Science teaches us to always ask questions.
An answer should never be accepted unless there is abundant evidence to prove its veracity.
This very principle has guided the scientific process through generations of research. It was this principle that caused me to rethink and ultimately repudiate my nearly two decades in animal research.
I started doing animal research, like so many of my colleagues, with the presumption that my research was somehow going to save lives.
I was uncomfortable with using animals to simulate human conditions, but I believed the benefits outweighed the harm that I was causing to the animals. I believed that as a veterinarian, I would be best able to understand the animal condition and provide the best care possible.
There were many proud moments in those years. I had a tremendous sense of accomplishment after successfully defending my dissertation.
Whenever I worked with the many engineers and surgeons, as they developed artificial organs, I felt as if I were on the very edge of medical advancement.
The first time I saw someone who was alive thanks to an artificial heart that I had helped test still remains one of best moments in my career.
In the beginning, there was a scientific question: How could the animal model be improved to better simulate the human condition?
Again, I believed that as a veterinarian, I would best be able to understand how to create a disease in the animal that would sufficiently mimic the human disease, without unduly harming the animal.
I carefully monitored and treated the animals to minimize any pain. I did what I could to improve their conditions.
In retrospect, I was fooling myself. The similarities between a human disease and an artificially manufactured animal disease are akin to a plastic lawn flamingo and the real bird; they are both pink, but any closer examination reveals how truly different they are.
Then came the realization that no amount of improvement and no amount of transformation could ever make an animal disease model be anything but the palest reflection of the human condition.
It was at that moment that I was able to step back and understand how animal research has misinformed medicine.
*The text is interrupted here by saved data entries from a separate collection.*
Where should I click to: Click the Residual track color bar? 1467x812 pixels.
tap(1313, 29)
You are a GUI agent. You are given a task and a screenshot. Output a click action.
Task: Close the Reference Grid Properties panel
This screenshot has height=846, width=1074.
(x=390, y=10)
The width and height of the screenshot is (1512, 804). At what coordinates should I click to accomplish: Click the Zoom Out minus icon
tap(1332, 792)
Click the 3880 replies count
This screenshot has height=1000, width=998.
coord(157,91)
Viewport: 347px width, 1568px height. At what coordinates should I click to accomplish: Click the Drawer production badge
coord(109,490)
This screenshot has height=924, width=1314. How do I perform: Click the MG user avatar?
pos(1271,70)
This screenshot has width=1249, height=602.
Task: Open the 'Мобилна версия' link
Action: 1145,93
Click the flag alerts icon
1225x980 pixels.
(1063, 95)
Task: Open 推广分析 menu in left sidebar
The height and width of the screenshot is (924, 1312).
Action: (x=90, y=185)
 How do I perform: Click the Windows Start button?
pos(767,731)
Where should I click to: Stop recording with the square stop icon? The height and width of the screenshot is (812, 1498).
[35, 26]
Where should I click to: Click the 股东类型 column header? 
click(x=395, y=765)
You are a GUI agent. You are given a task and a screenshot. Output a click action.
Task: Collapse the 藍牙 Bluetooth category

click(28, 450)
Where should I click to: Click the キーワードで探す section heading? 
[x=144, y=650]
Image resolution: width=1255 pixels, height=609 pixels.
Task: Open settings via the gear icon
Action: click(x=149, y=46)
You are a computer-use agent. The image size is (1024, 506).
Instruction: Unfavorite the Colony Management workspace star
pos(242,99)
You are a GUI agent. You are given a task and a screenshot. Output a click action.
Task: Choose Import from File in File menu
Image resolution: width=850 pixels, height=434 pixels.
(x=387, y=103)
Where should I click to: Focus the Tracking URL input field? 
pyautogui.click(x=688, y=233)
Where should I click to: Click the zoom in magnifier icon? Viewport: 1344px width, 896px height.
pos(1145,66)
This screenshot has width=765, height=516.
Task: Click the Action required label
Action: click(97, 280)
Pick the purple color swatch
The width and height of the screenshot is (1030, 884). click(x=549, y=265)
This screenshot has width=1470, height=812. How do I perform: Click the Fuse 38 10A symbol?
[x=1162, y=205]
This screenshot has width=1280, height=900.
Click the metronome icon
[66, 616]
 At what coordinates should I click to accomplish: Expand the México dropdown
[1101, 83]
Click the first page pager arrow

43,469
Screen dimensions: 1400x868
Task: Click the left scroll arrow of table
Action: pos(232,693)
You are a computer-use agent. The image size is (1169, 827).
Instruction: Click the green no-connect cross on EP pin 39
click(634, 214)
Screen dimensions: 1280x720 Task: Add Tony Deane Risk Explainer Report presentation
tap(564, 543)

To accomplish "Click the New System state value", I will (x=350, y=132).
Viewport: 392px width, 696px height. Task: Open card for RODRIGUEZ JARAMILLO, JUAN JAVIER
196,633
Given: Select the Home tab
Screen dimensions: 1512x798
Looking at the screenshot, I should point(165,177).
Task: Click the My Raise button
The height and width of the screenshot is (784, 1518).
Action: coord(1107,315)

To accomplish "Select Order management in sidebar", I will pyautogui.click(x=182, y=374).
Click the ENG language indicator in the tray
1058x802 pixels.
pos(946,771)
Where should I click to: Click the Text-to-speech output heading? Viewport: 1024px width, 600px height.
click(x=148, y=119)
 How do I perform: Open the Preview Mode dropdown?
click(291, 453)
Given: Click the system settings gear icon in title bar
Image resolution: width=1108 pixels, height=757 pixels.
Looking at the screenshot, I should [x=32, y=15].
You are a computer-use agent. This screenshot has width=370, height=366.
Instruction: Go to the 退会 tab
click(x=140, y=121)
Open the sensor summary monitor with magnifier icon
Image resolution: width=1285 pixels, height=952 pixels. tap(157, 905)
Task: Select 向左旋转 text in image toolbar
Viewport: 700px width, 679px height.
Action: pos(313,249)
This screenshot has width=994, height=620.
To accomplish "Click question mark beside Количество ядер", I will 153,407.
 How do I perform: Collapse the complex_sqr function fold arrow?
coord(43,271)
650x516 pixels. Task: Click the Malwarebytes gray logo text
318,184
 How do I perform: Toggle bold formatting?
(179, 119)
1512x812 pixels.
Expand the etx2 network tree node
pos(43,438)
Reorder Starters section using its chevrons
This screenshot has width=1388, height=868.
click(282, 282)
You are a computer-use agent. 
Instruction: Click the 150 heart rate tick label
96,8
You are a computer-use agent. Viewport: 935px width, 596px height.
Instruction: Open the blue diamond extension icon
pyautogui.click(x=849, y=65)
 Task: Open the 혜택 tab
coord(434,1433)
By focusing on disease models that look similar, but are very different, science has forgotten to ask the questions.
Those questions necessarily make us uncomfortable. Any time we are forced to consider that our assumptions are wrong, it is difficult.
Animal research is built on a pyramid of assumptions. It is assumed that if humans and animals have the same gene, it has the same triggers and same actions.
It is assumed that artificially created heart failure in a dog will inform our ability to manage heart failure in people.
It is assumed that when a rat becomes diabetic after being fed a high-fat, high-cholesterol diet, it can be used to improve our ability to treat the condition in people.
At first glance, all of those seem reasonable.
Each describes an animal model that is being used to test new human therapies.
Each of those models, and every other artificially constructed animal model of human disease, are built upon so many assumptions that the end results only serve to mislead medical therapy.
If heart disease in humans develops over decades, why is it assumed that we will learn how to treat the condition based upon results of a dog that was normal one day and in heart failure the next?